Entries shown:
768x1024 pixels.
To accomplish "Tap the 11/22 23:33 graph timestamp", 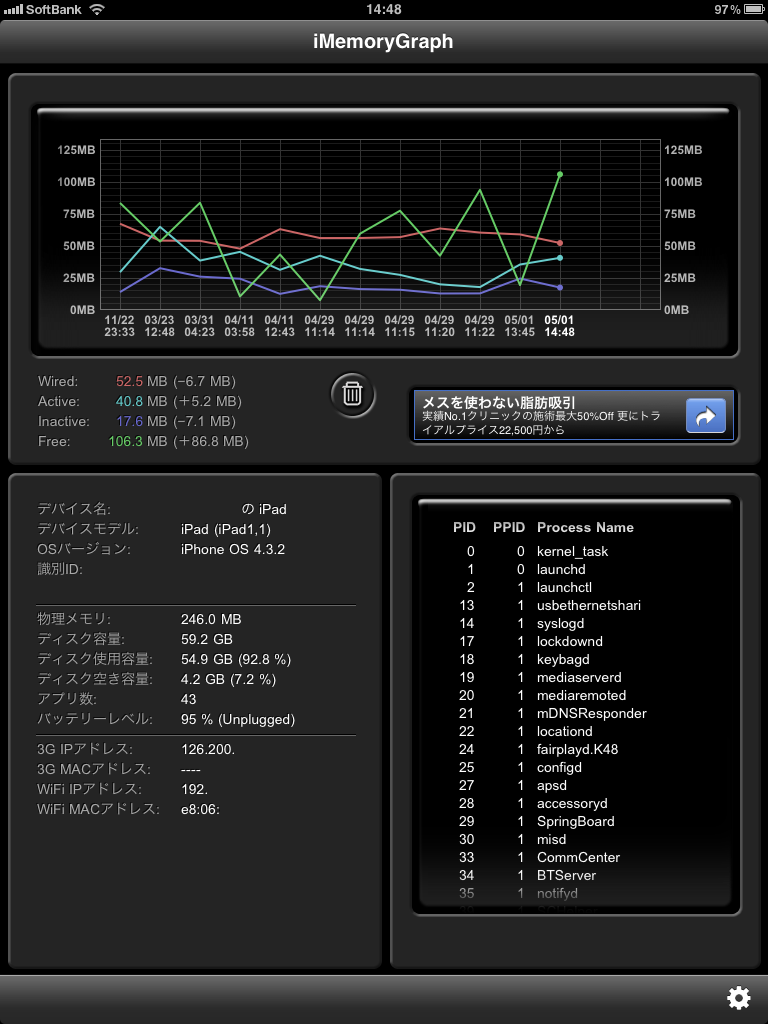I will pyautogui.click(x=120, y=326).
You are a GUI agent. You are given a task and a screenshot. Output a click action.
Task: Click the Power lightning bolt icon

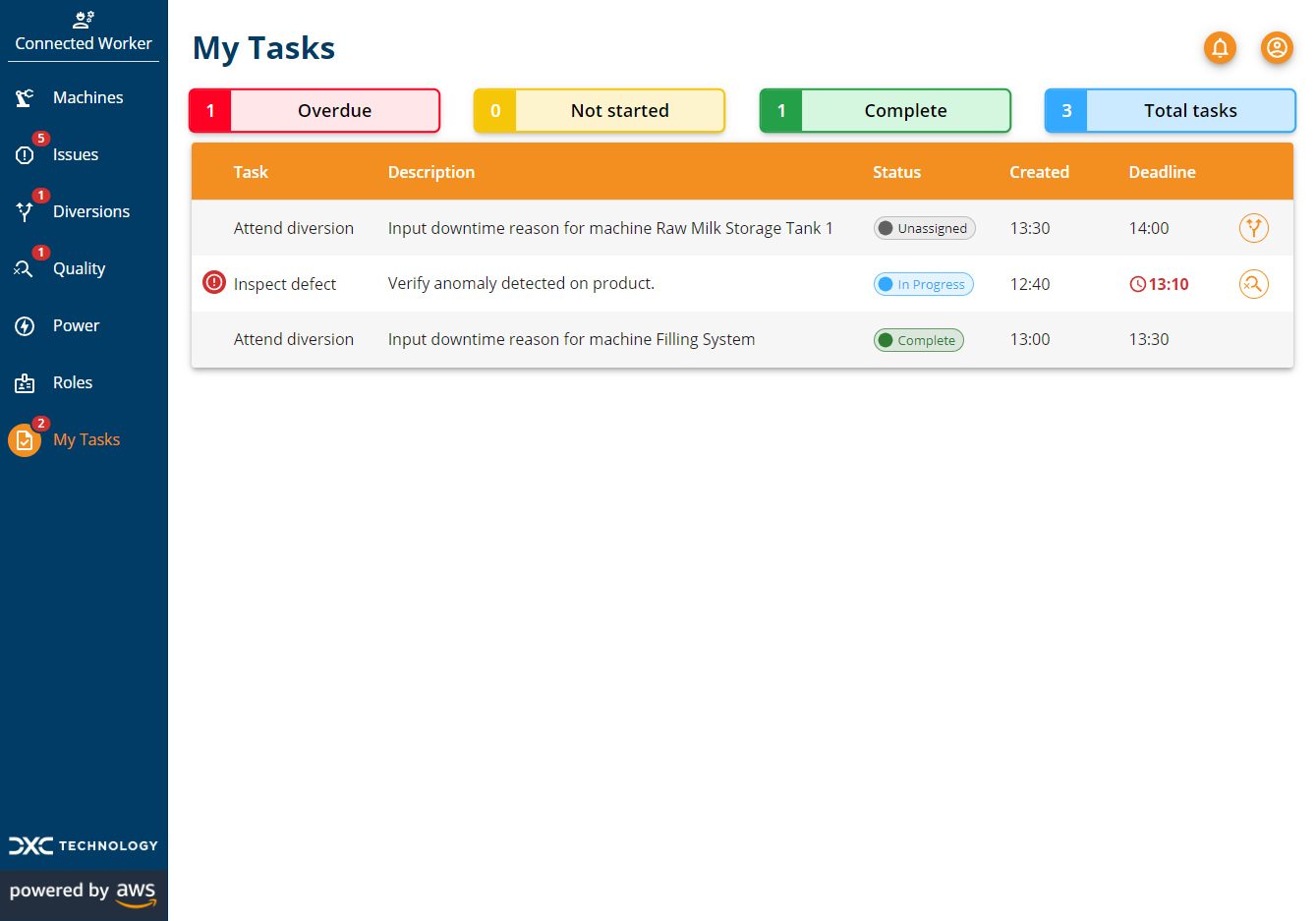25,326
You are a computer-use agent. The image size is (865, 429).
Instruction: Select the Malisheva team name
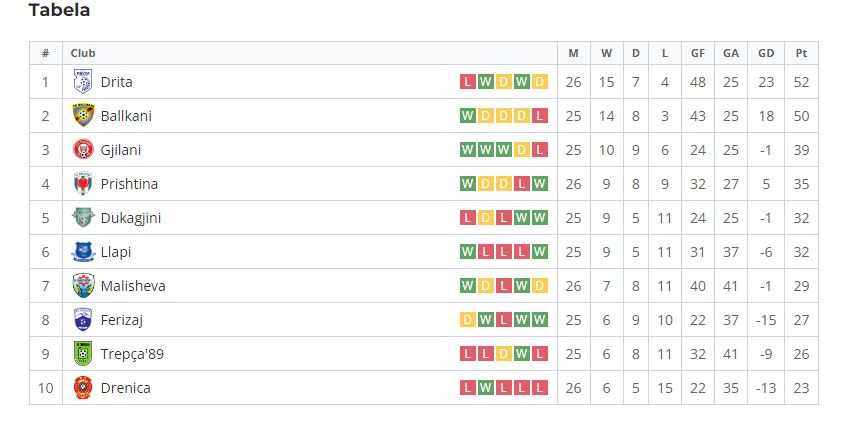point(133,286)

==

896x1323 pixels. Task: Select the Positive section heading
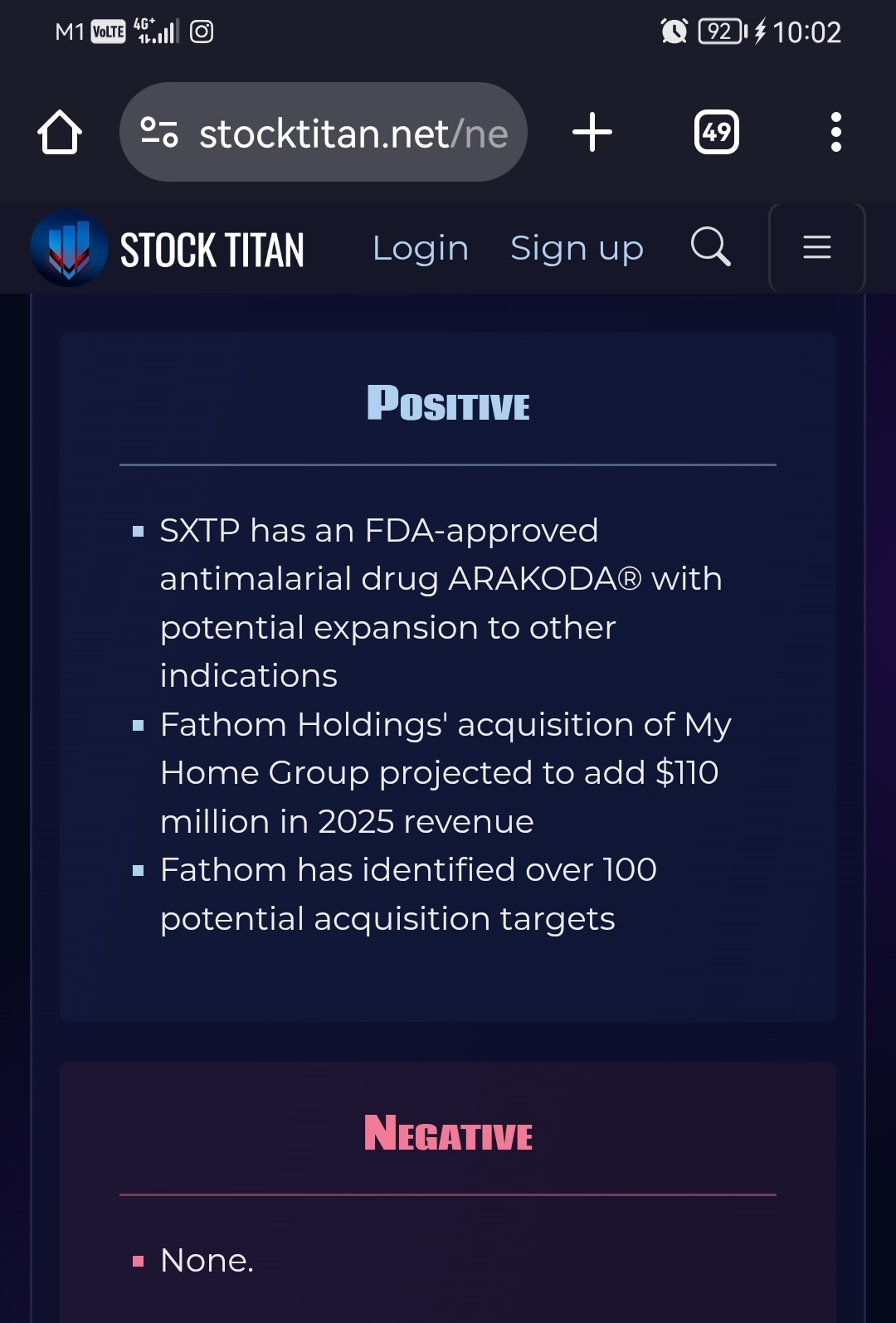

Activity:
Your answer should be every line from the material above in which the word "agent" appears.

Response:
You are a GUI agent. You are given a task and a screenshot. Output a click action.
You are a computer-use agent. The image size is (865, 429).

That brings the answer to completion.